5.4 Types of Backdoor Attacks

Trigger poisoning:

Patch Trigger: The trigger is a small patch added to the input data. For example, a sticker or graffiti on a stop sign could cause an autonomous vehicle to misclassify it.
Clean-label Backdoors: The attacker does not change the labels of the poisoned samples, making the attack stealthier. This requires more sophisticated techniques to ensure the model learns the trigger.
Dynamic Backdoors: The trigger’s location or appearance varies across different samples, making it harder to detect.
Functional Triggers: The trigger is embedded throughout the input or changes based on the input. For example, a steganographic trigger is hidden within an image.

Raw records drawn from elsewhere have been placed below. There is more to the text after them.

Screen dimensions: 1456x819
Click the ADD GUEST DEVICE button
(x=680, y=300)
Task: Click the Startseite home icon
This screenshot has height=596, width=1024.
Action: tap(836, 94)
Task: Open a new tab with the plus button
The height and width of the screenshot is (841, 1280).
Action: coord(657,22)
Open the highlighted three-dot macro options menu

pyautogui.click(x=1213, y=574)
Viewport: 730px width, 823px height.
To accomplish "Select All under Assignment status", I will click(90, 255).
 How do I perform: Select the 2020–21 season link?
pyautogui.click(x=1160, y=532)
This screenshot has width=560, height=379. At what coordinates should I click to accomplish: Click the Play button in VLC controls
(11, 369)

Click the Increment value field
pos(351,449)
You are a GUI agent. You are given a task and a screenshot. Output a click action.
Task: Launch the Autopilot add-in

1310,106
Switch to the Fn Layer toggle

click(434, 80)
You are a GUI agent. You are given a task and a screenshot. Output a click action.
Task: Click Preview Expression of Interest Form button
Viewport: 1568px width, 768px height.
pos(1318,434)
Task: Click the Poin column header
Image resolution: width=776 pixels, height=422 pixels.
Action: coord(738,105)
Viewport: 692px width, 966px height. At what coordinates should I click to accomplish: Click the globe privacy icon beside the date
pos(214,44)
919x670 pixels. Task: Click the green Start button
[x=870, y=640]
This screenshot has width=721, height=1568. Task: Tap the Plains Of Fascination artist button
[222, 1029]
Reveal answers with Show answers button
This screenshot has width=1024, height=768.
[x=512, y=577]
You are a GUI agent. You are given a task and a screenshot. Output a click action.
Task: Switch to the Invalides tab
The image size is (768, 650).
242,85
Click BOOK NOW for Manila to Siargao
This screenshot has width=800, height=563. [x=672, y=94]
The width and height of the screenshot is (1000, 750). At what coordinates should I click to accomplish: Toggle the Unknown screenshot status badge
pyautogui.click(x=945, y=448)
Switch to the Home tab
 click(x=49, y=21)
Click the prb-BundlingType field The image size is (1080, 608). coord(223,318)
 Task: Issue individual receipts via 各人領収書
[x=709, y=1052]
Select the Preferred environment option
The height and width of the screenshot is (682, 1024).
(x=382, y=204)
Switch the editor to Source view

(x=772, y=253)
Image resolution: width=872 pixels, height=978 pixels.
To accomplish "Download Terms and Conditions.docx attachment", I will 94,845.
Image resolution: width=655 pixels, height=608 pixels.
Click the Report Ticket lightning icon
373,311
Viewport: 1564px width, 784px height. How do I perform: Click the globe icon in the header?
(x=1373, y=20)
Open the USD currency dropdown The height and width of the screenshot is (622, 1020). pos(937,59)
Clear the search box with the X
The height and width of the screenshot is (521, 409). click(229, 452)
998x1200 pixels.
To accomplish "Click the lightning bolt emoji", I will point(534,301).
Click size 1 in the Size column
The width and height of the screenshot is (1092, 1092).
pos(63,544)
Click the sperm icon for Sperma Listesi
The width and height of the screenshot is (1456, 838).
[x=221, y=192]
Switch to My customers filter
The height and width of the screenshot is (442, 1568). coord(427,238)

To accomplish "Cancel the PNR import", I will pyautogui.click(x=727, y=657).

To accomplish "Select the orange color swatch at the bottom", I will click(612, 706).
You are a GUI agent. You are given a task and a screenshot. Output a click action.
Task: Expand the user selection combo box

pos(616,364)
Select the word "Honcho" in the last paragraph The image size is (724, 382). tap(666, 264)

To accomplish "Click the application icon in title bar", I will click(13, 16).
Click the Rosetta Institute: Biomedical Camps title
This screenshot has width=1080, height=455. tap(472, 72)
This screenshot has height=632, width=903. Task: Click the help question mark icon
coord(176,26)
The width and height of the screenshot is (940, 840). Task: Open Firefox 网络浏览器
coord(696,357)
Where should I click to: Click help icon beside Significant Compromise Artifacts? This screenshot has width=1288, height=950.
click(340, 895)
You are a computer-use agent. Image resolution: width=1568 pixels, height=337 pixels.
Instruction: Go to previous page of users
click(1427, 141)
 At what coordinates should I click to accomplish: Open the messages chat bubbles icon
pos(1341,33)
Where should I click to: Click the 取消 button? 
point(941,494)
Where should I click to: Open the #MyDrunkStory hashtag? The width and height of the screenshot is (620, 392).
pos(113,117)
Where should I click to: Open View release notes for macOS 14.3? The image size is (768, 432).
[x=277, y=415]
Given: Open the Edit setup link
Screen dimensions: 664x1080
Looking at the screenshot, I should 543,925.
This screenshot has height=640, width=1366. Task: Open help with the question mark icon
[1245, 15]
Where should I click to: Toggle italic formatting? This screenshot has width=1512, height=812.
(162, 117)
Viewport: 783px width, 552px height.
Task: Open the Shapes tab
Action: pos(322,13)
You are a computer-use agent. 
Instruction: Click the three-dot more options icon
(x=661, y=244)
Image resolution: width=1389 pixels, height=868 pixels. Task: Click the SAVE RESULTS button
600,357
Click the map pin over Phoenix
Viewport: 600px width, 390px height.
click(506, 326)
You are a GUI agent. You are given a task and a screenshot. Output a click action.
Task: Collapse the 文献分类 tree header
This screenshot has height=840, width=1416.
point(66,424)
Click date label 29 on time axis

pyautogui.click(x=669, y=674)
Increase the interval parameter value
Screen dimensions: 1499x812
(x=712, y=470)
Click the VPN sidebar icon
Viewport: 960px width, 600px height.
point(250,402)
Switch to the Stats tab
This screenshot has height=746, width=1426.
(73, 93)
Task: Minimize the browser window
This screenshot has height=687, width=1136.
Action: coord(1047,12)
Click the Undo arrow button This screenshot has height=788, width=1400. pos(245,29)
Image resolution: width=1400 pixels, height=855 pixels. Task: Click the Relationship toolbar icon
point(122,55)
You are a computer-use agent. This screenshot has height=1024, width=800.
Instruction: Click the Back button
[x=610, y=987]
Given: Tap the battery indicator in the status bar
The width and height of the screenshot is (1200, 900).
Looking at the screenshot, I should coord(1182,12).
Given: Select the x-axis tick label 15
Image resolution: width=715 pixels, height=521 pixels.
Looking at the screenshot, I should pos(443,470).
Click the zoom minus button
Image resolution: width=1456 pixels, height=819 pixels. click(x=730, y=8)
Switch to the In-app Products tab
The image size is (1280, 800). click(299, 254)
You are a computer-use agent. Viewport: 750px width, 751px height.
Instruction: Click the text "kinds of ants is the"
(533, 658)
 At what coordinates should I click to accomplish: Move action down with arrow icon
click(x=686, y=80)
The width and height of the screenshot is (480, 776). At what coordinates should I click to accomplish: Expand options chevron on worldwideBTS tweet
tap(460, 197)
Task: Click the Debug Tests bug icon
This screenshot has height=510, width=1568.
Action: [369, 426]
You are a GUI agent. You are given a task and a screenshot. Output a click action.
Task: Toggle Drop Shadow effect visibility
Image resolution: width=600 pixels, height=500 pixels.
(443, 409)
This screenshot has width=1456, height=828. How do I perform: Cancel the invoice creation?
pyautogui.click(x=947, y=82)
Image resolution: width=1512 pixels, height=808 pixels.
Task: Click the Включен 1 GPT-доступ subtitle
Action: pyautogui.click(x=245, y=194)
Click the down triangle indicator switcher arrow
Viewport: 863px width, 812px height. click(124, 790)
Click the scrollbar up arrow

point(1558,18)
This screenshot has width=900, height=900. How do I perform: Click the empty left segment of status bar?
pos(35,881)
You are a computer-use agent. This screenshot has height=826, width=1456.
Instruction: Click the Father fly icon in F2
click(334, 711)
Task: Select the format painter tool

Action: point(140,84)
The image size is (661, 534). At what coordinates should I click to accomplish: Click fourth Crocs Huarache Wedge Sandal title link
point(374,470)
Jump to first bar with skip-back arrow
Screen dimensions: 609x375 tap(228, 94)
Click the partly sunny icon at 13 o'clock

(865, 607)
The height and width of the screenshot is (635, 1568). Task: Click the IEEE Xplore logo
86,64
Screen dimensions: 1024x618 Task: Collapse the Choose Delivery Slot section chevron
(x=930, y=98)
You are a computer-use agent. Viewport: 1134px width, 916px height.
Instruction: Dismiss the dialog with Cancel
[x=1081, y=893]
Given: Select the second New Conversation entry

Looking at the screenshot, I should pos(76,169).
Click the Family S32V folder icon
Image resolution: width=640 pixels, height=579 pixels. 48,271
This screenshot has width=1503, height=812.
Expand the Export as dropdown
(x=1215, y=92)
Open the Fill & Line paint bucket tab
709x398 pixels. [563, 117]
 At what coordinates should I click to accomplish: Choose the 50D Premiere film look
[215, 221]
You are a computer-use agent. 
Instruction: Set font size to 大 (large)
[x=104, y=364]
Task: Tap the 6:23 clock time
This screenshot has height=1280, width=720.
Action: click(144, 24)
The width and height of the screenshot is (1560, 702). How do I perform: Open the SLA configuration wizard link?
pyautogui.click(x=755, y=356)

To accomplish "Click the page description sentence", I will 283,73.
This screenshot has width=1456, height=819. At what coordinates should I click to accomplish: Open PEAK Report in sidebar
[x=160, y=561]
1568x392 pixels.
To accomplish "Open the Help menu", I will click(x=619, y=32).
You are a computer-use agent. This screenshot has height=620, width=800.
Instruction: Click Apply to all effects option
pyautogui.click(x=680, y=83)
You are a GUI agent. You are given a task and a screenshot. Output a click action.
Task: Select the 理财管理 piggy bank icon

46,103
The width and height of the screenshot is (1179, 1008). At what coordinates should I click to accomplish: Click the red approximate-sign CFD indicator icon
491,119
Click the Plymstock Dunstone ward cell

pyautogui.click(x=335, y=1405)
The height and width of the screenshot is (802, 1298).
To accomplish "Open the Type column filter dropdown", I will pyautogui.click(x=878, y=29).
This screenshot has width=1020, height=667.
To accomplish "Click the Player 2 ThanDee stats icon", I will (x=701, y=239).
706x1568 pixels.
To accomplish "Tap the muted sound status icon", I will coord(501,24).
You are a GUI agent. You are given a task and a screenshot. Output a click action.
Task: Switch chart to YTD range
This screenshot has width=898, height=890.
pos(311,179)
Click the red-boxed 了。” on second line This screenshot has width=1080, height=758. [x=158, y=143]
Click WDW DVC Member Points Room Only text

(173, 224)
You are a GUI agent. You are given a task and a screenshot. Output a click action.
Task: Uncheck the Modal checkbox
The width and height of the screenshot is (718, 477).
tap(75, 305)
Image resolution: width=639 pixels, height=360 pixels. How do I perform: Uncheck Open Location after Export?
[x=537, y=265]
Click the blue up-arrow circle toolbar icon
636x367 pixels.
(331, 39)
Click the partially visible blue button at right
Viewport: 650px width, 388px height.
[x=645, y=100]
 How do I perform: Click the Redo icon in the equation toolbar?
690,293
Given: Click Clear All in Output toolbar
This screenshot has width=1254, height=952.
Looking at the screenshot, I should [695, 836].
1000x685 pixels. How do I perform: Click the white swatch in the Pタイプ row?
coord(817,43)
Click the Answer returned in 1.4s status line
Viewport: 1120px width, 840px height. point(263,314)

Figure 5.4.1 Clean image with the blended Hello Kitty pattern. Image by Ruitao Hou, Teng Huang
Hongyang Yan and Lishan Ke, FDEd (CAN).

Semantical Triggers: This is a physical perceptible trigger and, hence, is plausible. In other words, modifications retain the input’s overall meaning, such as adding a sunglasses trigger to a face, altering facial expressions while keeping identity intact, adding a bird in the sky, or a dog image with a ball trigger.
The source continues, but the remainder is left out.